Opus 1 1914

Opus 1

Margaret Watkins, Opus 1, 1914
Bromide print, 30 x 23.3 cm
The Hidden Lane Gallery, Glasgow

In the summer of 1914, Margaret Watkins took the photograph Opus 1 at the Clarence H. White Seguinland School of Photography in Maine. One of her earliest works, it can be argued that it holds the essential foundation of the style she developed over her entire photographic career: finding geometric form—angles, curves, repetitions—in her everyday world.

 

Watkins had begun to learn photography in Boston the year before, working as an assistant with the American photographer Arthur L. Jamieson at his portrait studio. However, the six-week summer course with Clarence H. White (1871–1925) shaped her art practice. White was an advocate for the recognition of photography as art and had been teaching Pictorial photography in the art department of Columbia University’s Teachers College and the Brooklyn Institute of Arts and Sciences. By choosing the title Opus 1, Watkins signalled her intention to present this as her first work of art. The title also suggests she saw links between her photographic work and music, having trained as a pianist and a singer.

 

Margaret Watkins, The Wharf, 1922, palladium print, 20.2 x 15.1 cm, various collections.

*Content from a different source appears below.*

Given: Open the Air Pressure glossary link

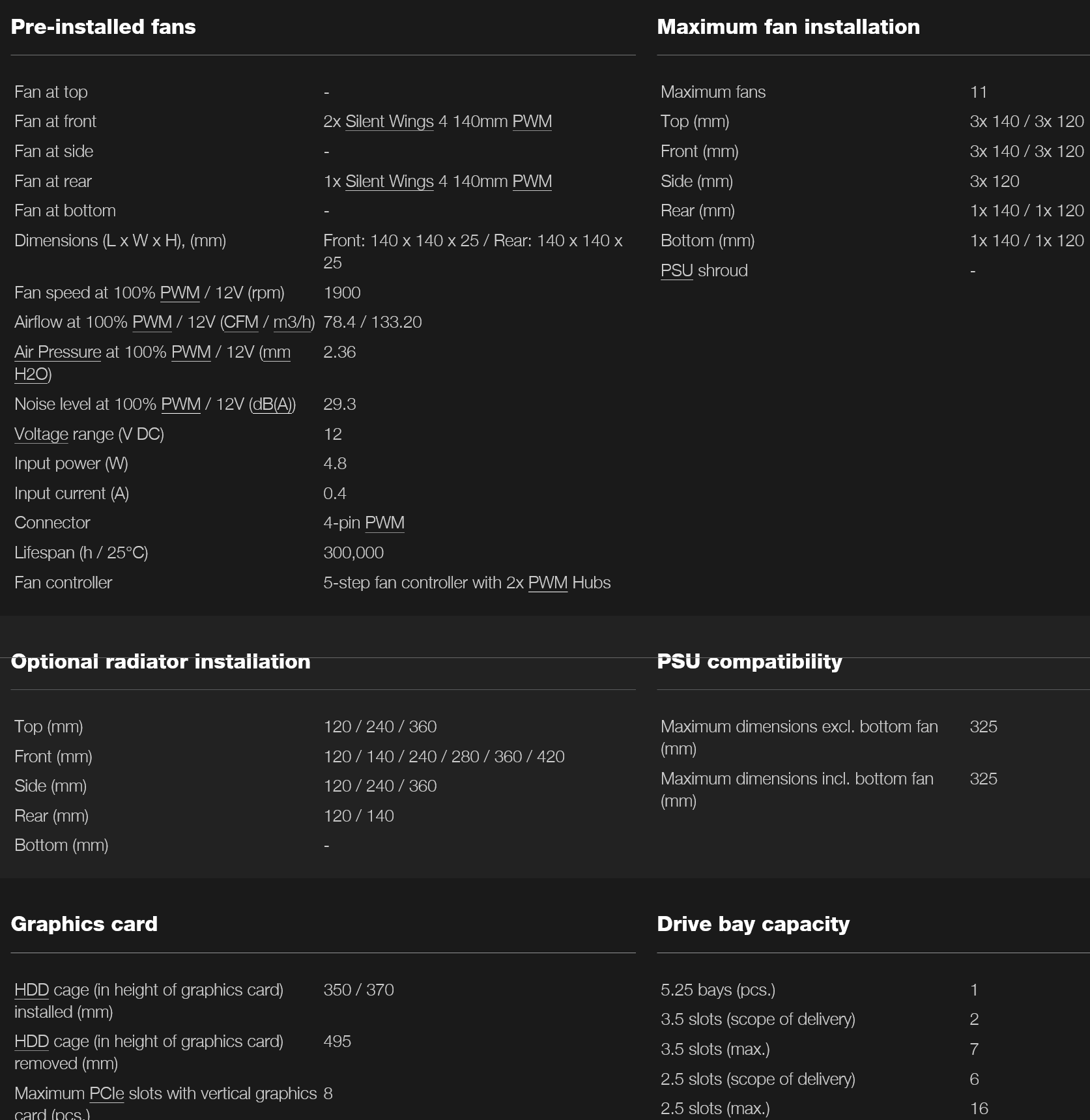Looking at the screenshot, I should [x=58, y=352].
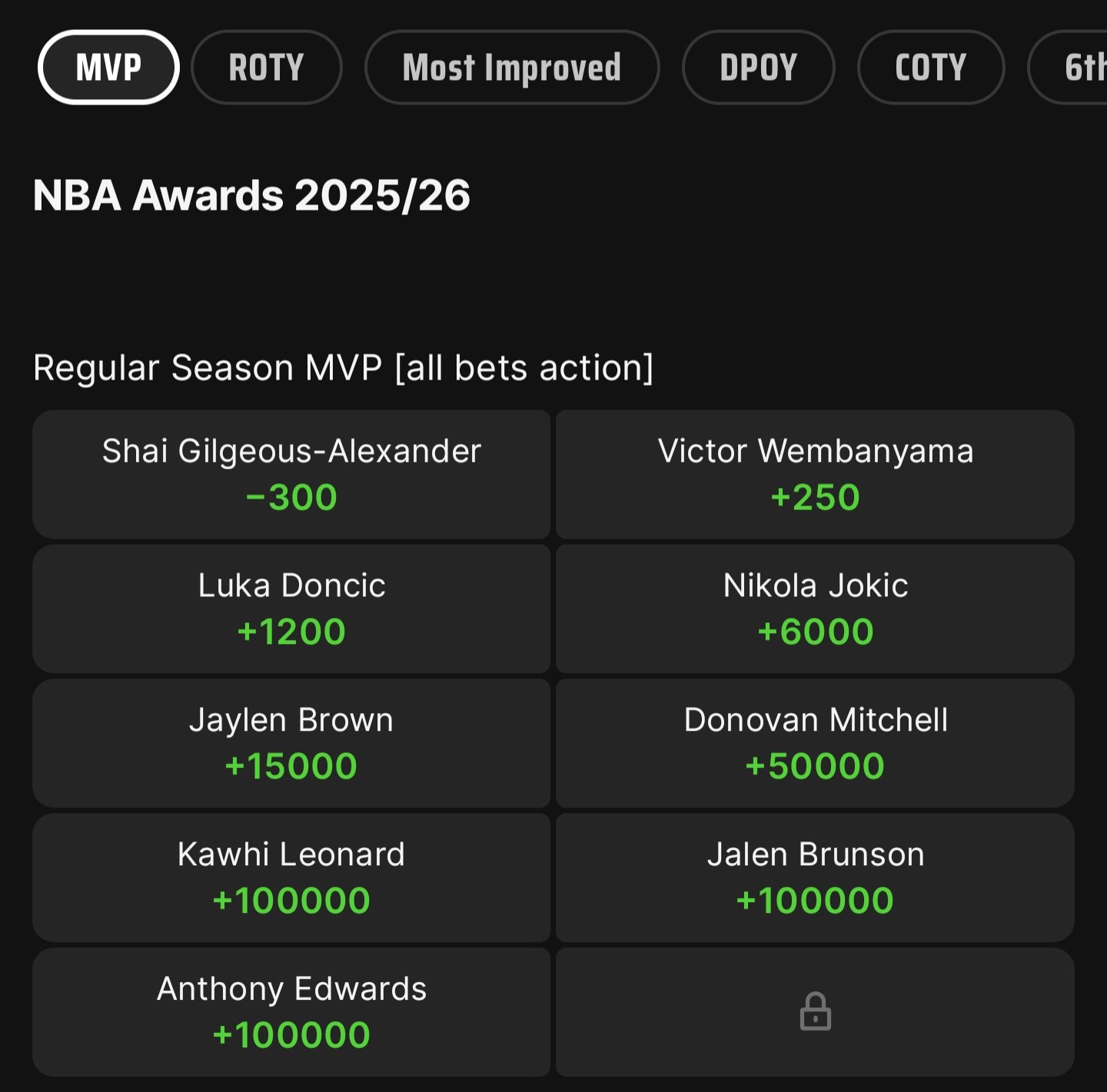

Opus 1 is a brilliant patterning of angles made out of the rounded sides of fishing boats. There are triangles everywhere: in the bows of the boats, in the shape formed by an outstretched arm and the shadow it projects, and, significantly, in the centre of the composition. Watkins moves the objects to the edges of the photograph, leaving the various tones of the rippling water in the centre—tones that include a dark curve that mirrors and echoes the rowboat’s edge on the right.

 

But a note on the back of the photograph also speaks about more than triangles. She writes that she was standing on the half deck of a boat watching the netting of small fish used for baiting larger fish like hake or halibut. Opus 1 might be considered a landscape photograph, but it does not give us a horizon. We are thrown into the thick of it—the water, the labour (the arm stretching), and the messiness of it all with the fish and the baskets. Despite her later insistence that, in modern art, what you depict has no relevance, it is the form that counts, Watkins was always, also, interested in what she saw. It is the interplay between form and the seemingly insignificant, often domestic, objects that gives us her original vision. Here, in her first photograph, she wanted us to know what the workers are doing, where she is standing, and what fish are in the boat.

 

Eight years later, Watkins took another photograph of boat and water that is closer to her stated ideal of pure form. In The Wharf, 1922, the photograph’s subject consists of two objects that meet near the top. Again, the compositional centre is a void. The almost imperceptible horizontal dock at the bottom of the work completes the off-centre triangle of the water. The paring down of objects and focus (again, no distracting horizon) and mirror-calm water create a silent, meditative world. Watkins was interested in something beyond the soft-focus lens of Pictorialism. The Wharf shows her ultimate mastery of dark and light space, the fragmented geometric shapes of Cubism, and the evocation of mood.